What you should do:
Render the entries from the line containing "Locate an element on the screen. Image" through the final line of the entries as a JSON list of strings, one string per line, with blank lines omitted.

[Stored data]
-- Start --

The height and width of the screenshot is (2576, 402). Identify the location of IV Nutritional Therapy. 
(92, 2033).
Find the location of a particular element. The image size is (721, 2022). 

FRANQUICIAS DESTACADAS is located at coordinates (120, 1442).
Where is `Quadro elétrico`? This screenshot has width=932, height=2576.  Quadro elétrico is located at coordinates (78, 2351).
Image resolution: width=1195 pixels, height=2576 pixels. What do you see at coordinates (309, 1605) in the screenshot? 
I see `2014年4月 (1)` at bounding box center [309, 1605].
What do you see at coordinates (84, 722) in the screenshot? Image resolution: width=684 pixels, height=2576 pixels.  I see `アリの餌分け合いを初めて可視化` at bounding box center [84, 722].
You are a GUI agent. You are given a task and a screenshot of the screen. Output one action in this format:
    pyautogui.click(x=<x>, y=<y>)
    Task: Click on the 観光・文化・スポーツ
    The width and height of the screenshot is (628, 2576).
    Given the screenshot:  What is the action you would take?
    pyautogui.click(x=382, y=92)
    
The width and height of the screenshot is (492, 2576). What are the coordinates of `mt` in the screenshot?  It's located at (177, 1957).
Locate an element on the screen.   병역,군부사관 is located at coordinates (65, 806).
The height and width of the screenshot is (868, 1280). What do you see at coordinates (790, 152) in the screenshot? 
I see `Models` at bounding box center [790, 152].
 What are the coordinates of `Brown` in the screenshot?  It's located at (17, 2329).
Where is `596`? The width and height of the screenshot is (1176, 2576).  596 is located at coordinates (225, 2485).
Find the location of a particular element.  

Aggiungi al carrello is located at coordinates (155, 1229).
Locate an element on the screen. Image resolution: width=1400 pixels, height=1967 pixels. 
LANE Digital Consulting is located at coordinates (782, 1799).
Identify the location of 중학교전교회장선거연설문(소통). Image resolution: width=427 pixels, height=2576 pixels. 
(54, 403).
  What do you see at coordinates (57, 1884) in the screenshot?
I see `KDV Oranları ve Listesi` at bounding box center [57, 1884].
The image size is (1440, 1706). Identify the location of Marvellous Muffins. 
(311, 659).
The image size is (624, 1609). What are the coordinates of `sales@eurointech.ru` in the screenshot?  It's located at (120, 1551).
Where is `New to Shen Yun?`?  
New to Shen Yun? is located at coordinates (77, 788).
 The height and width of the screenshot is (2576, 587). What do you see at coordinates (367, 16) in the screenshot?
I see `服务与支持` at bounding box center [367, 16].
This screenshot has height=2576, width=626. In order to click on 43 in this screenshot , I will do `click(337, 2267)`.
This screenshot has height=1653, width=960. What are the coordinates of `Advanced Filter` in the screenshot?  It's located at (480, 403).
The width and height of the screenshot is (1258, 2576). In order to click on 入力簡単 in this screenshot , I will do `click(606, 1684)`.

-- End --

Task response:
[
  "Locate an element on the screen. Image resolution: width=1400 pixels, height=1967 pixels. ",
  "LANE Digital Consulting is located at coordinates (782, 1799).",
  "Identify the location of 중학교전교회장선거연설문(소통). Image resolution: width=427 pixels, height=2576 pixels. ",
  "(54, 403).",
  "  What do you see at coordinates (57, 1884) in the screenshot?",
  "I see `KDV Oranları ve Listesi` at bounding box center [57, 1884].",
  "The image size is (1440, 1706). Identify the location of Marvellous Muffins. ",
  "(311, 659).",
  "The image size is (624, 1609). What are the coordinates of `sales@eurointech.ru` in the screenshot?  It's located at (120, 1551).",
  "Where is `New to Shen Yun?`?  ",
  "New to Shen Yun? is located at coordinates (77, 788).",
  " The height and width of the screenshot is (2576, 587). What do you see at coordinates (367, 16) in the screenshot?",
  "I see `服务与支持` at bounding box center [367, 16].",
  "This screenshot has height=2576, width=626. In order to click on 43 in this screenshot , I will do `click(337, 2267)`.",
  "This screenshot has height=1653, width=960. What are the coordinates of `Advanced Filter` in the screenshot?  It's located at (480, 403).",
  "The width and height of the screenshot is (1258, 2576). In order to click on 入力簡単 in this screenshot , I will do `click(606, 1684)`."
]